*** Opening of Material provided ***

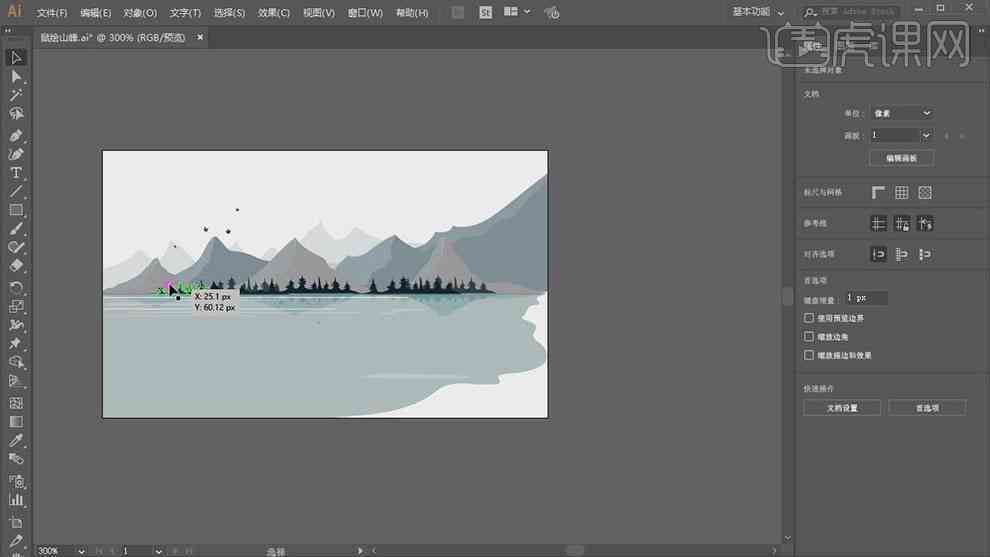Image resolution: width=990 pixels, height=557 pixels.
Task: Open the 对象(O) menu
Action: pyautogui.click(x=140, y=13)
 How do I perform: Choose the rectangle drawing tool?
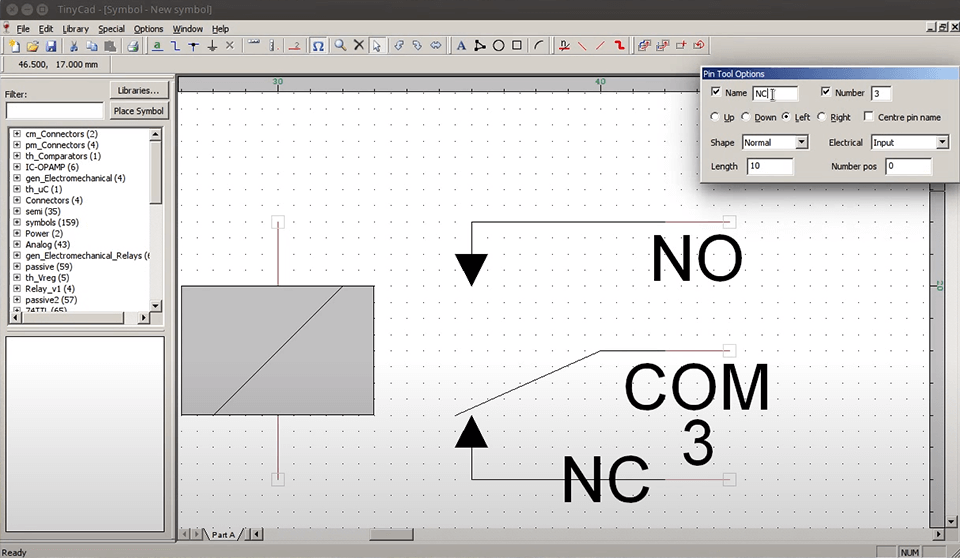click(517, 46)
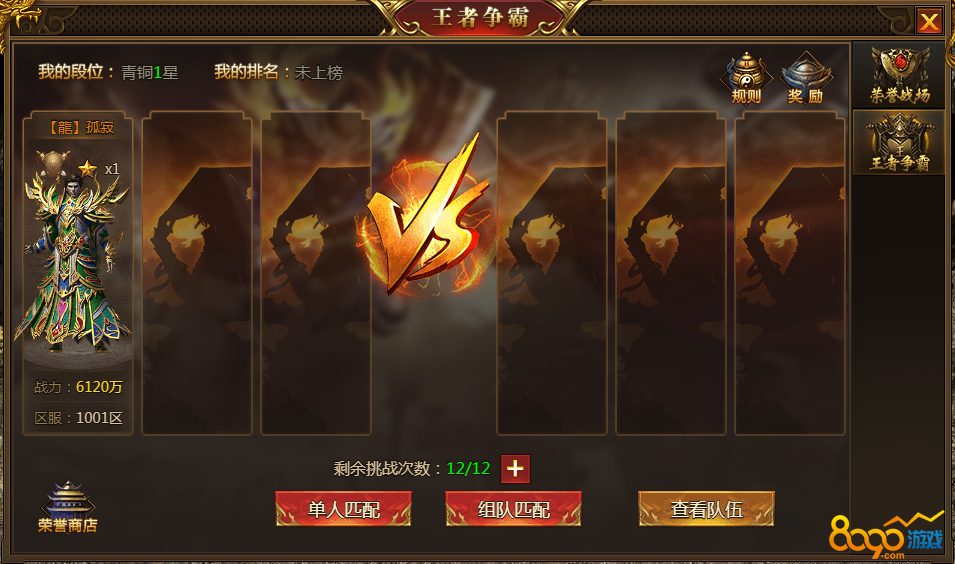Select the 【龍】孤寂 player character card
Screen dimensions: 955x564
pos(78,273)
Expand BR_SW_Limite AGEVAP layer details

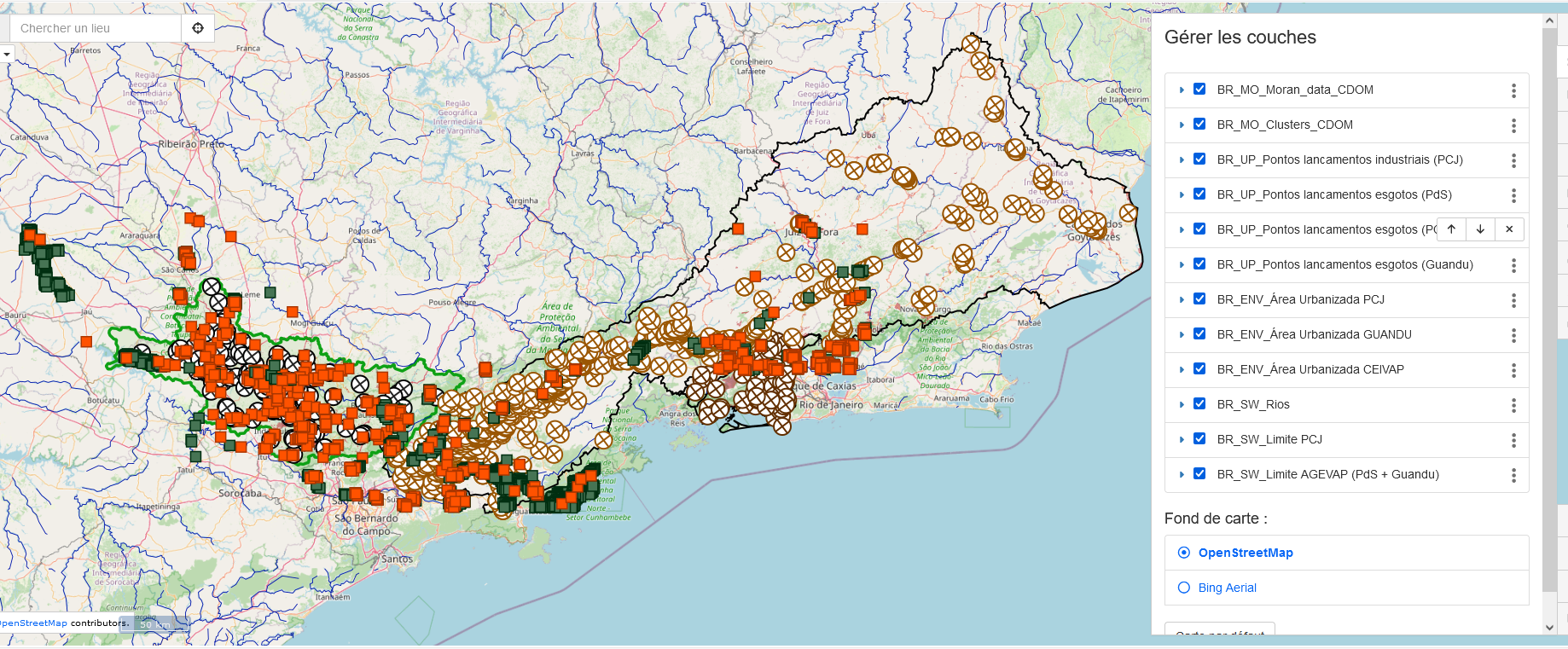[x=1182, y=474]
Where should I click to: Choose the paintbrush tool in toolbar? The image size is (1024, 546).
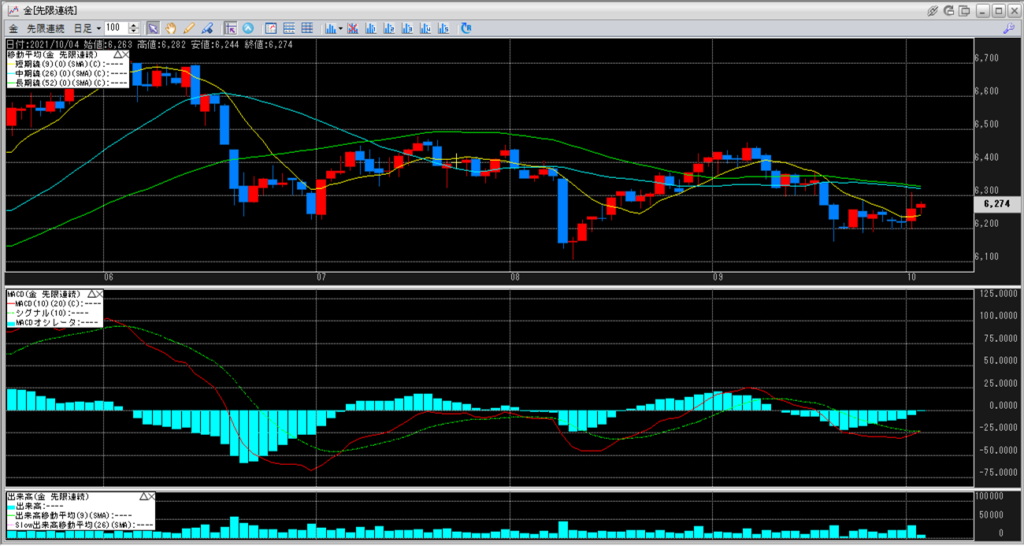point(206,27)
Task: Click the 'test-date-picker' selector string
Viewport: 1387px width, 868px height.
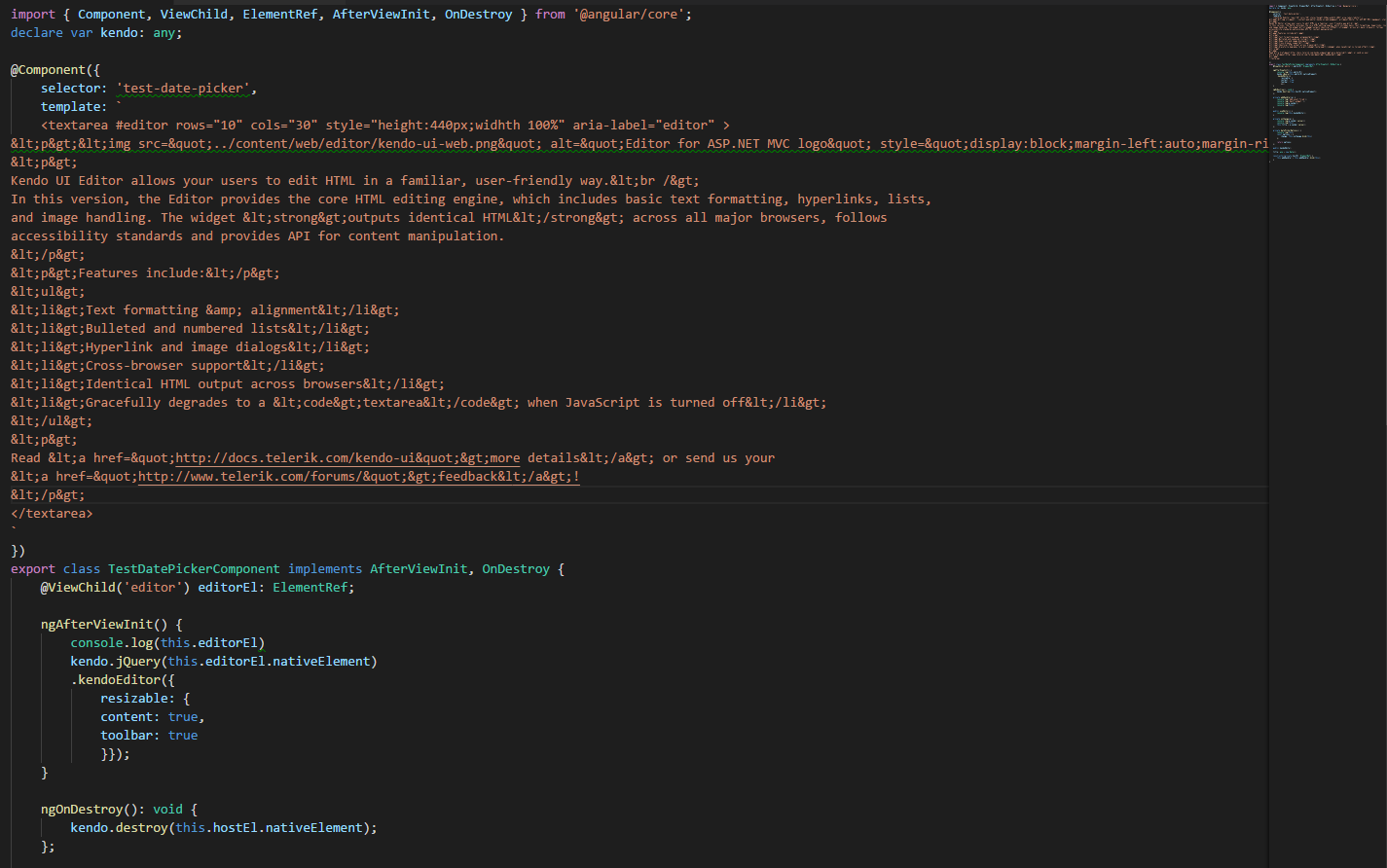Action: coord(186,89)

*** Close of Material provided ***

■ Assignment: Copy exactly the lines that run from the line containing "Expand BR_SW_Limite AGEVAP layer details" to the end of the data, keeping both end lines and dropping every picture.

■ Solution:
Expand BR_SW_Limite AGEVAP layer details

[x=1182, y=474]
Where should I click to: Choose the paintbrush tool in toolbar? The image size is (1024, 546).
point(206,27)
Task: Click the 'test-date-picker' selector string
Viewport: 1387px width, 868px height.
Action: coord(186,89)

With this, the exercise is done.